Le comportement à adopter est différent en fonction de la pathologie psychiatrique rencontrée.
De manière générale on peut opposer une personne seulement extrêmement agitée: hystérie, très grande colère chez une personne simplement très intolérante à la frustration ou dans un contexte très particulier ( perte d'un proche, etc... ), ce sont là des personnes qu'on peu considérer comme en possession de leurs moyens mentaux mais qui nécessitent un contrôle ponctuel. On peut aussi ranger dans cette catégorie les personnes âgées démentes ou confuses, qui peuvent se traduire par des comportements agressifs. Le recours médical habitué à la détresse psychologique trouvera mieux les mots qu'un policier ou un gendarme, mais un intervenant des forces de l'ordre muni d'un peu de tact et d'empathie et de beaucoup de patience pourrait probablement faire aussi bien.
Et de l'autre côté, les personnes - beaucoup plus rares - en véritable état de délire, comprenant les bouffées délirantes inaugurales souvent chez des sujets jeunes, parfois dans un contexte de prise de toxiques ( cannabis, autre ), et les personnes connues comme schizophrènes faisant une nouvelle poussée délirante.

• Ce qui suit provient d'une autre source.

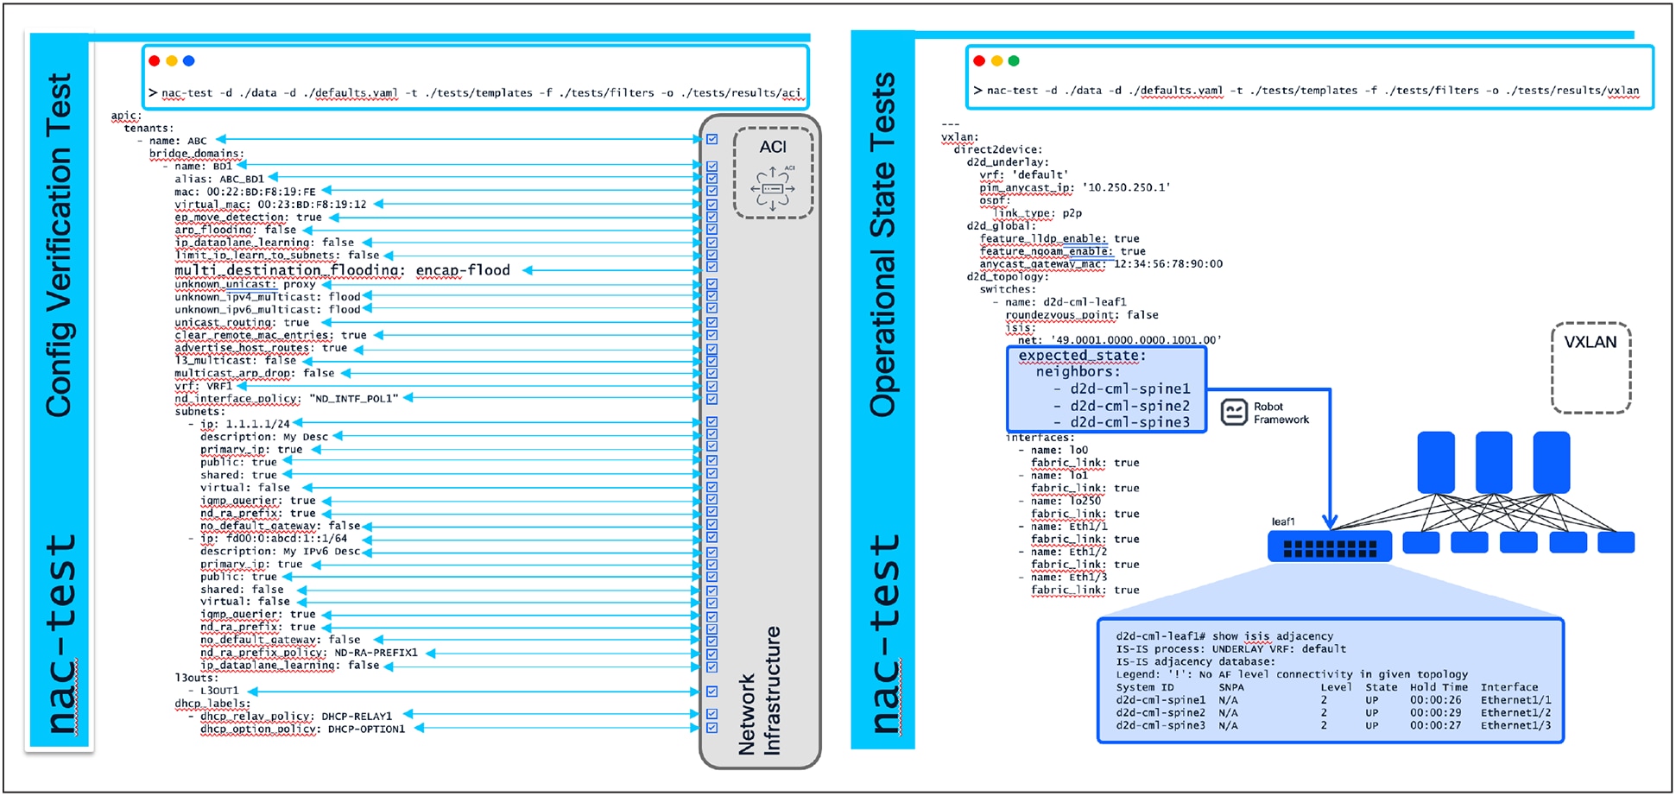Click the yellow traffic-light icon on left terminal
The height and width of the screenshot is (796, 1676).
click(x=170, y=60)
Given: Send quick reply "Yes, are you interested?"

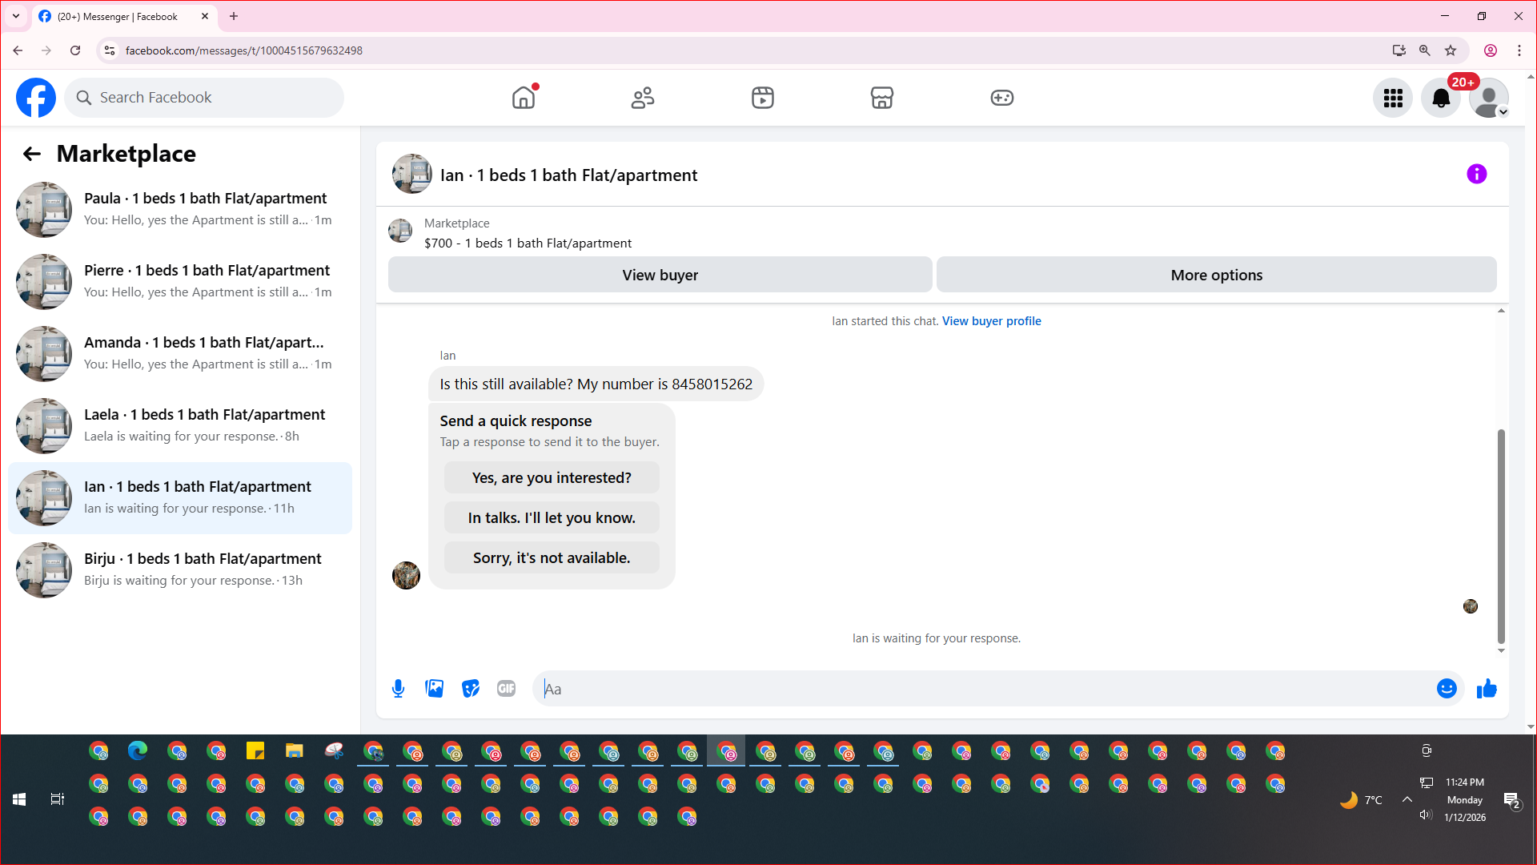Looking at the screenshot, I should [x=552, y=478].
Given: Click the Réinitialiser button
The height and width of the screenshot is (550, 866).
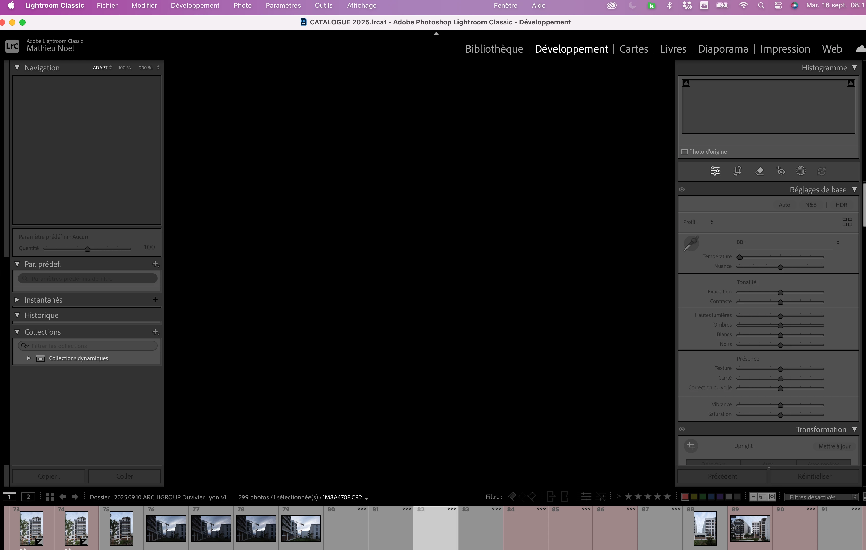Looking at the screenshot, I should point(814,476).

Ces personnes ne peuvent être raisonnées, on entre clairement dans le registre de la pathologie psychiatrique, et mieux vaut y opposer au possible des personnes habituées et entraînées à prendre en charge ce genre de malade. Il est difficile d'édicter des conseils sur ce genre de patients compliqués, on peut toujours retenir qu'il est inutile d'aller contre le délire ( exemple: si il vous dit que des extra-terrestres lui ont dit de se servir du couteau, ne lui faites pas remarquer que c'est impossible et absurde, mais essayez plutôt de respecter le schéma délirant et de lui demander pourquoi les dits extra-terrestres lui font de telles demandes ), et que se montrer violent ou autoritaire est dans la mesure du possible la dernière chose à faire. Il s'agit de patients totalement imprévisibles, et la mise en place du dialogue a pour seul but de désamorcer la situation et d'endormir sa vigilance pour pouvoir l'emmener à l'hôpital, sans contentions si on s'y prend bien et surtout qu'on est chanceux, avec contentions mécaniques et/ou chimiques sinon.
Dans les faits la plupart des états d'agitation extrêmes sont issus de la première catégorie et les SMUR ne sont pas indispensables, un personnel non médical s'y prenant avec tact et méthode parvenant souvent à s'en dépêtrer, et il est rare qu'on ai besoin d'un recours médicalisé/médicamenteux.
Pour ce qui est de la seconde catégorie, dans de nombreux cas ils s'agit de délires peu agressifs qu'il est facile d'emmener tranquillement à l'hôpital si possible avec des proches ( le père, le mari/femme ou un membre de la famille juste a côté pour rassurer ). Si en revanche on est confronté à un patient délirant hétéro agressif un SMUR est justifié.
En ce qui me concerne, non, je ne connais pas d'organisme proposant des formations pour ce genre de situations.